Ohio: Jailhouse Lawyer OK’d Absent State-Supplied Meaningful Alternatives

by John E. Dannenberg

A majority of the Ohio Supreme Court held that the right of prisoners to meaningful access to the courts entitles them to be aided by jailhouse lawyers because Ohio does not provide a reasonable alternative.
The Disciplinary Counsel of the Ohio state bar had filed a complaint of Unlicensed Practice of Law (UPL) against state prisoner Prince Charles Cotton, Sr. because he was aiding other prisoners in the preparation of their legal papers. Cotton, who is not a lawyer, was not only providing legal advice but was also co-signing the prisoners’ submissions to the courts with his own name. Having determined that Cotton was practicing law without a license, Disciplinary Counsel asked the Ohio Supreme Court to prohibit Cotton from continuing such actions.
The state Supreme Court was guided by the U.S. Supreme Court in Johnson v. Avery, 393 U.S. 483 (1969), finding that they would restrict Cotton’s activities only if the state provided a “reasonable alternative” to assistance by jailhouse lawyers. This was subsequently interpreted in Bounds v. Smith, 430 U.S. 817 (1977) to mean that the prisoner was entitled to “meaningful access to the courts.” The Ohio Supreme Court recognized that such “meaningful access” required more than just a law library and four prisoner law clerks with no formal legal training.

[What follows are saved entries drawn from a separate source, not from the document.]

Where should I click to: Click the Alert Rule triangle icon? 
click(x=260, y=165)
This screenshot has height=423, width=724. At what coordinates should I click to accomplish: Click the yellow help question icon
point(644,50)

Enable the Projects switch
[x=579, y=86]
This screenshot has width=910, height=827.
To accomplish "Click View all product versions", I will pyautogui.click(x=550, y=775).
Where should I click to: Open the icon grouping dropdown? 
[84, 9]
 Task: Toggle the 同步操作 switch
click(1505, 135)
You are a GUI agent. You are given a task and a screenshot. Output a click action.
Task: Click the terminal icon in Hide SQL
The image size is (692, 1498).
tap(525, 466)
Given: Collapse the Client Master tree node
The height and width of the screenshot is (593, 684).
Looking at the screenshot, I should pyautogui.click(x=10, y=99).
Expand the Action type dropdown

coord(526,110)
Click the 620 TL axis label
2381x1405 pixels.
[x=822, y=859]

Further, “law clerks,” whatever their state prison employment status may be, do not constitute substitutes for a lawyer. Thus, neither Cotton nor the designated prison law clerks (who also presumably engaged in UPL in their daily job assignments) could supplant real state-provided attorneys. Moreover, the court mused, since Cotton’s sentence might keep him in prison for life, there was nothing they could additionally sentence him to to deter his activities. Rather, such restrictions should come from prison authorities. As to Cotton’s pernicious and conspicuous co-signing of other prisoners’ legal documents, a court clerk might reject such filings because they were not submitted pursuant to court rules.
The state Supreme Court concluded that its ruling was in no way an endorsement of Cotton’s “right” to act as a jailhouse lawyer, but rather “an acknowledgment of inmates’ rights to meaningful access to the courts.” While the Ohio prison provided a seven-day-per-week compliant law library replete with law clerks, that did not rise to the level of a “reasonable alternative” to meaningful access to the courts, absent state-provided lawyers.
Perhaps if the Ohio bar deems jailhouse lawyers who help other prisoners to be such a threat to justice – or to their profession – then they should put more effort into supplying pro bono assistance to needy prisoners. See: Disciplinary Counsel v. Cotton, 115 Ohio St.3d 113, 873 N.E.2d 1240 (Ohio 2007).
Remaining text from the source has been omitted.